In ogni caso, i due grassatori vengono processati, secondo la precedente normativa, dalle strutture del Regno Sardo tornate in vigore, ovvero dal Senato di Piemonte, massimo Tribunale penale, che li giudica secondo le Regie Costituzioni del 1770.

Pietro e Domenico Papurello sono accusati delle due grassazioni prima descritte e ancora di essere «sospetti in genere di furti». Inoltre, Pietro Papurello ha dei precedenti penali, visto che ha già ottenuto un indulto per una condanna conseguente a complicità in un omicidio.

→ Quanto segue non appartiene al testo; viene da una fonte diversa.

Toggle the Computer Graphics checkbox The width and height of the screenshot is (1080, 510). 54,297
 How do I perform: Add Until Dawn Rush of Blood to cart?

Il Tribunale, con sentenza del 26 agosto 1799, li condanna a morte per impiccagionepubblicamente appiccati per la gola, finché l’anima sia separata dal corpo»). Dopo la morte, i loro corpi dovranno essere ridotti in quarti da affiggersi «ai luoghi soliti». Si tratta di una delle  esemplarità prima ricordate che possono essere applicate prima dell’esecuzione, mentre il condannato è condotto al patibolo (pubblica emenda; applicazione delle tenaglie infuocate, taglio della mano destra per i ladri sacrileghi) oppure dopo l’esecuzione della sentenza di morte con distacco della testa e taglio del braccio destro, poi attaccati al patibolo; squartamento del corpo con esposizione dei quarti; corpo bruciato e le ceneri sparse nel vento; confisca dei beni del condannato.

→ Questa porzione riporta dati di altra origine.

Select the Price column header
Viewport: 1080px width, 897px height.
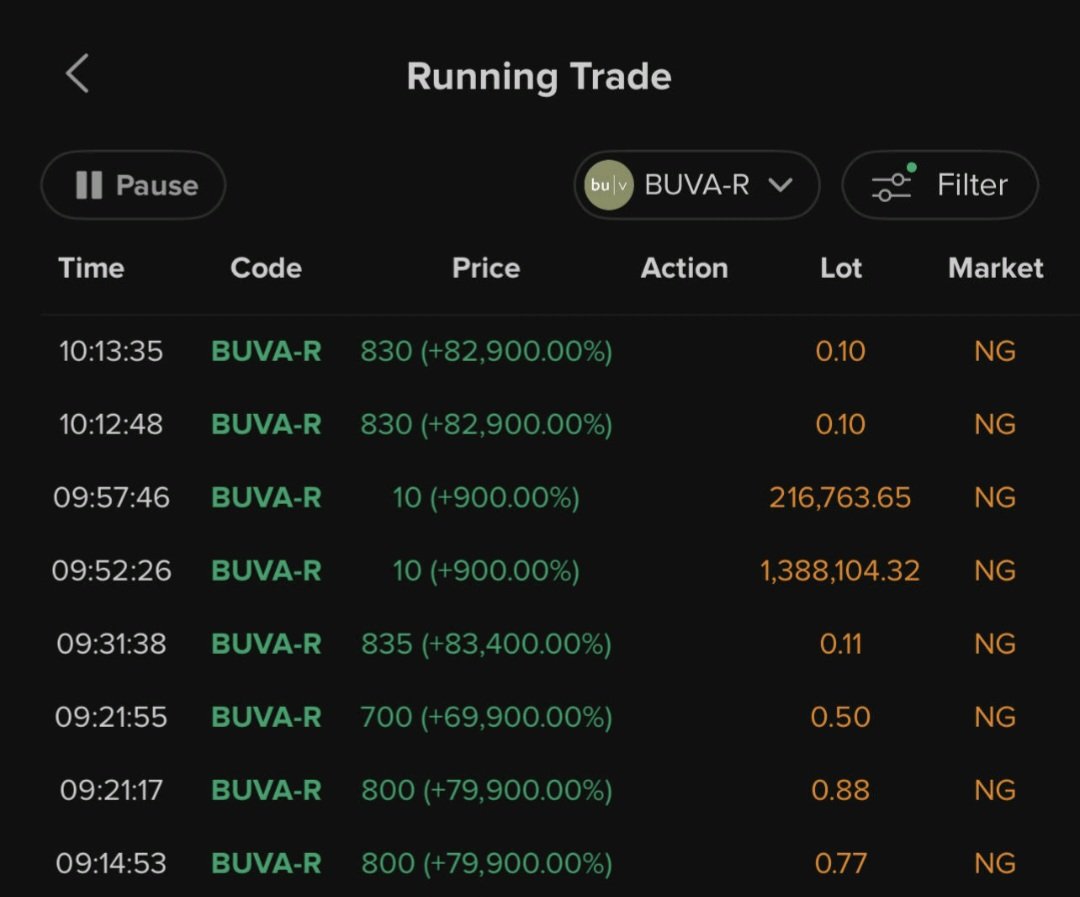486,268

Le Regie Costituzioni prevedono anche la tortura dei condannati prima dell’esecuzione perché rilascino eventuali ulteriori dichiarazioni sui loro complici torquiti però prima nel capo de’ complici»). La sentenza si chiude con la condanna a indennizzare le vittime, insieme ai complici già condannati, e la disposizione di restituire ai derubati gli oggetti di loro proprietà, depositati presso l’Ufficio come corpi di reato.

Sono norme di ancien régime che il regime repubblicano filofrancese ha abolito, più nella forma che nella sostanza, visto l’elevatissimo numero di condanne capitali eseguite sia dalla giustizia civile che militare, con ghigliottina e fucilazioni.

Poi sarebbe venuto il 14 giugno 1800, data di Marengo. La vittoria di Napoleone riconferma i Francesi come padroni del Piemonte. Il 20 giugno è ripristinato in buona parte il precedente assetto territoriale repubblicano, con un governo e una consulta che hanno rispettivamente il potere esecutivo e quello legislativo: nasce quella che è nota come repubblica subalpina, preludio della successiva annessione del Piemonte alla Francia (1802).

Questa vicenda, nella sua banalità, assume così valenze emblematiche della breve stagione della “restaurazione” del regime sabaudo gestita dagli austro-russi.